PROBLEM TO WORK ON — Restate word for word the lines of the records below, starting at the line that contains "Image resolution: width=1341" and ending at the line that contains "781x286 pixels.", with both of those lines included and nothing else.

Items from a dataset:
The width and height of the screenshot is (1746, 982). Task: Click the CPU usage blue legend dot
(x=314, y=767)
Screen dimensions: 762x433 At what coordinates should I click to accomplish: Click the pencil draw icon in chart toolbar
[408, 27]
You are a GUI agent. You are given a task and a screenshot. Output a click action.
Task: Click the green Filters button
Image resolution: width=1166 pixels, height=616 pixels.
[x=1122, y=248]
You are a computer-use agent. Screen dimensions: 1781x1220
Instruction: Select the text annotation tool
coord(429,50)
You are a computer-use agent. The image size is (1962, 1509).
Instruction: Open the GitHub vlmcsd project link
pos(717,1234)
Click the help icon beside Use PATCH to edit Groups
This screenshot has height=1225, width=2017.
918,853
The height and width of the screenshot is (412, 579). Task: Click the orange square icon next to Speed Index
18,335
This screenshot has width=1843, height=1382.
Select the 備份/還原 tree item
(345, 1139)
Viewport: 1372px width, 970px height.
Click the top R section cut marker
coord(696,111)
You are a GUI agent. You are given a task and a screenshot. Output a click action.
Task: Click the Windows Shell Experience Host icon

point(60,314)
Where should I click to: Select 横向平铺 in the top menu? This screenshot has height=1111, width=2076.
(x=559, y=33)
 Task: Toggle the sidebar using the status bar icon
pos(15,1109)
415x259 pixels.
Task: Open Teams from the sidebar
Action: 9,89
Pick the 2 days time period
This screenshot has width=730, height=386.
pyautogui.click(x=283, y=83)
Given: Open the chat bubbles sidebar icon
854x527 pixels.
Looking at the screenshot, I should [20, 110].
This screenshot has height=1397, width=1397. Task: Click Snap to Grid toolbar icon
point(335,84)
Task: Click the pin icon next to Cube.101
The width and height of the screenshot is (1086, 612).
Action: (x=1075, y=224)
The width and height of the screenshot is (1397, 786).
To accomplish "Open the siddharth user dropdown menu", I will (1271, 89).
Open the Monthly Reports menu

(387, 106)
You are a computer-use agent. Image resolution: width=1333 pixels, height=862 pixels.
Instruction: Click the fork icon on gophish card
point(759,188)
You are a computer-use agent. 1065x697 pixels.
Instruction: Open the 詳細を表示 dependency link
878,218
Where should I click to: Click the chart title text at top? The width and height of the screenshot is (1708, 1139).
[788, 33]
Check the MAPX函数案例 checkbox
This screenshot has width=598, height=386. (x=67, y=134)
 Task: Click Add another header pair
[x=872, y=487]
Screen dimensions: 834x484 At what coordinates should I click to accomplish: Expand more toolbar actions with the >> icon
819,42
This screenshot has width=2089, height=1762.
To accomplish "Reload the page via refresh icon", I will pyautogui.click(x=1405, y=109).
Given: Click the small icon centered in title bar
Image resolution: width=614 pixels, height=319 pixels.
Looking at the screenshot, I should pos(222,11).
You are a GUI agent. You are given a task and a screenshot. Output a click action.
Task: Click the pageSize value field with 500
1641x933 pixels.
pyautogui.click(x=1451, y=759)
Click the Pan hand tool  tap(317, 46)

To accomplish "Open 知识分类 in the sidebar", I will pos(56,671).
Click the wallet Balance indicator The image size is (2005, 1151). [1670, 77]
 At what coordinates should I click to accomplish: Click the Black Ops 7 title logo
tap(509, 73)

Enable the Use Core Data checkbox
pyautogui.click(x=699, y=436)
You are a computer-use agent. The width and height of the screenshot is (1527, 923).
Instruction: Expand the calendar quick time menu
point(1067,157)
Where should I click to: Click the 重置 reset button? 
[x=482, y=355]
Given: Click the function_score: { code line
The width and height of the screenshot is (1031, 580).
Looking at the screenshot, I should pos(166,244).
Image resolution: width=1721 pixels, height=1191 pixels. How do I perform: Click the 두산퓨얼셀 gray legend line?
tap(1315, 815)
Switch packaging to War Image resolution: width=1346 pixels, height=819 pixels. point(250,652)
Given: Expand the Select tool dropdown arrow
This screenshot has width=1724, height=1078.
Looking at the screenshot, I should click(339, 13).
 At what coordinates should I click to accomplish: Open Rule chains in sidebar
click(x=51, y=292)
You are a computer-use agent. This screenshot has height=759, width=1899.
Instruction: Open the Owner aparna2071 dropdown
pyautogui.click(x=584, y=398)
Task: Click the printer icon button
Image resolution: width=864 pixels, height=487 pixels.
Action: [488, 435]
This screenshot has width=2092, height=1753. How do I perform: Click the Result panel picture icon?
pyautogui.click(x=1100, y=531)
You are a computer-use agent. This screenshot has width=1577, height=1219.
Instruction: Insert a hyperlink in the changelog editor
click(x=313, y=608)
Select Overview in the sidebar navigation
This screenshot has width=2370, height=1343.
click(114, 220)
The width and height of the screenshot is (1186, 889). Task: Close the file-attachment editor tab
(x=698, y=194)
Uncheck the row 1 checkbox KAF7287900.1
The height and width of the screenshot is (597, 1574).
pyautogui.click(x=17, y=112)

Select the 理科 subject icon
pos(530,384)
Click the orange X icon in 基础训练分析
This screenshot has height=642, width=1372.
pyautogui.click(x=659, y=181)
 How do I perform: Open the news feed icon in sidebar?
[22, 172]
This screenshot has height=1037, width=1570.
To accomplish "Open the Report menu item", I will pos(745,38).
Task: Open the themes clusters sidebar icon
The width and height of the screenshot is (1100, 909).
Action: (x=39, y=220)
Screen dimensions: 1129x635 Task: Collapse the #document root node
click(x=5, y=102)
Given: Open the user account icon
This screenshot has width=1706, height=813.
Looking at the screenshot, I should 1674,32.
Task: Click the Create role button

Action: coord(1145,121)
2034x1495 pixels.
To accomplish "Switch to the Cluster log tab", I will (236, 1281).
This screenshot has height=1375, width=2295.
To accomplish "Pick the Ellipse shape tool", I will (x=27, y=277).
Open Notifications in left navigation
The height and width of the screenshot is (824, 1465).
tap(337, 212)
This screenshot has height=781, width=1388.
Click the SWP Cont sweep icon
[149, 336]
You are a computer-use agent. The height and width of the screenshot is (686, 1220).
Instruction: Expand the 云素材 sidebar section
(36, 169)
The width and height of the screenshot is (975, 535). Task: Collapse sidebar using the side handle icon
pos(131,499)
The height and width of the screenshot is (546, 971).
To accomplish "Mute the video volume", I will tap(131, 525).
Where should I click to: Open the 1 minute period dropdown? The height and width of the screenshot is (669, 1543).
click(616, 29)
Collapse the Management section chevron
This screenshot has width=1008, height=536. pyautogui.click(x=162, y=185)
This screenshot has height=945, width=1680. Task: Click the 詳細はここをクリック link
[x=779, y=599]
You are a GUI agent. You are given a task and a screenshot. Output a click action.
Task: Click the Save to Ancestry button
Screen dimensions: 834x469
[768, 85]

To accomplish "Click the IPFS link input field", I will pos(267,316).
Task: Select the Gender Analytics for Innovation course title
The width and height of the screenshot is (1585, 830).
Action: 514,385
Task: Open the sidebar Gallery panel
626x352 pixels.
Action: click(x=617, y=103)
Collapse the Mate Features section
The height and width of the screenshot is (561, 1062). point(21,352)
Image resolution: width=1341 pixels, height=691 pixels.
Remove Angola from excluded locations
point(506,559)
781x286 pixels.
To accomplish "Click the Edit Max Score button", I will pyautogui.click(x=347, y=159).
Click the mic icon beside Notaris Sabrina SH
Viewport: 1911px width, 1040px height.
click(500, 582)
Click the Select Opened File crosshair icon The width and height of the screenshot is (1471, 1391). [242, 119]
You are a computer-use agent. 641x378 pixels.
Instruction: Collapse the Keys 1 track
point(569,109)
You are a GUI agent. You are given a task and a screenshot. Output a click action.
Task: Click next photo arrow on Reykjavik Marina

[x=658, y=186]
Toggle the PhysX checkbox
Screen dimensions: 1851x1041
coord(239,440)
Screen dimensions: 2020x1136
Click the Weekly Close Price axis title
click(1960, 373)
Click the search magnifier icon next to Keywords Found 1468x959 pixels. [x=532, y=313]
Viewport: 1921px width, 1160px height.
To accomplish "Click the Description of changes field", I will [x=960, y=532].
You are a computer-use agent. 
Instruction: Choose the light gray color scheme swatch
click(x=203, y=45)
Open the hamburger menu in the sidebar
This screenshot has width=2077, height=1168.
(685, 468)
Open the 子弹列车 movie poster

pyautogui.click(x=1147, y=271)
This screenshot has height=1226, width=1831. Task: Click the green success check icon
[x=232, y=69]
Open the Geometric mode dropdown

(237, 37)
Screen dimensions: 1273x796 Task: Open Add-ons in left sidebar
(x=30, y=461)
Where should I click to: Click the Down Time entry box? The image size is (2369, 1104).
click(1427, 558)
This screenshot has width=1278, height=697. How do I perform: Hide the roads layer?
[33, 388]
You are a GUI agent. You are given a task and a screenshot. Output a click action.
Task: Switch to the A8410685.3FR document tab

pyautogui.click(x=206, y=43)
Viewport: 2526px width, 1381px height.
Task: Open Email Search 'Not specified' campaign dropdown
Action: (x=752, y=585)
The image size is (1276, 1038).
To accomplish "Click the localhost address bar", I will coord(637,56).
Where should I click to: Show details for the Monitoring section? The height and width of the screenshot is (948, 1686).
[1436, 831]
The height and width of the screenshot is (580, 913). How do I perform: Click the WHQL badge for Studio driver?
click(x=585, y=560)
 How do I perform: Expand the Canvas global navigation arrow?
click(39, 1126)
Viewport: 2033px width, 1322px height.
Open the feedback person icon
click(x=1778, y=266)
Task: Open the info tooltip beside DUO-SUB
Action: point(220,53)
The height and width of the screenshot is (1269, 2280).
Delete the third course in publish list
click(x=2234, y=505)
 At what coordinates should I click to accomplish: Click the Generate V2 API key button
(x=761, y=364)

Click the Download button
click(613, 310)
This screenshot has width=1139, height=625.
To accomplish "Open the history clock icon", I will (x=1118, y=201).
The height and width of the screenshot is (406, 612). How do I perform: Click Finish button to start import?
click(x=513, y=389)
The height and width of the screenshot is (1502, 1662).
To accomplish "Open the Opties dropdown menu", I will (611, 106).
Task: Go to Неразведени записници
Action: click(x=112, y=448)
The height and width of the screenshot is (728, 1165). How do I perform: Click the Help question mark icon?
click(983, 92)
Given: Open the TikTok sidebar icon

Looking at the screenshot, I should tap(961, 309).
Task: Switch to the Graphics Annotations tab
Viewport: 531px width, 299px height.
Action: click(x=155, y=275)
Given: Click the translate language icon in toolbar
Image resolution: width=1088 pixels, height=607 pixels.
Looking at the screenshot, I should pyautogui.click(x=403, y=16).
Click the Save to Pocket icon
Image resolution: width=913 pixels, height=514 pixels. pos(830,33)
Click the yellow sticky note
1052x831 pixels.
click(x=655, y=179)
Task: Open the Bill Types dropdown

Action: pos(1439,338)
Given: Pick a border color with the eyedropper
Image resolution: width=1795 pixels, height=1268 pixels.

ANSWER FOR THE TASK —
Image resolution: width=1341 pixels, height=691 pixels.
Remove Angola from excluded locations
point(506,559)
781x286 pixels.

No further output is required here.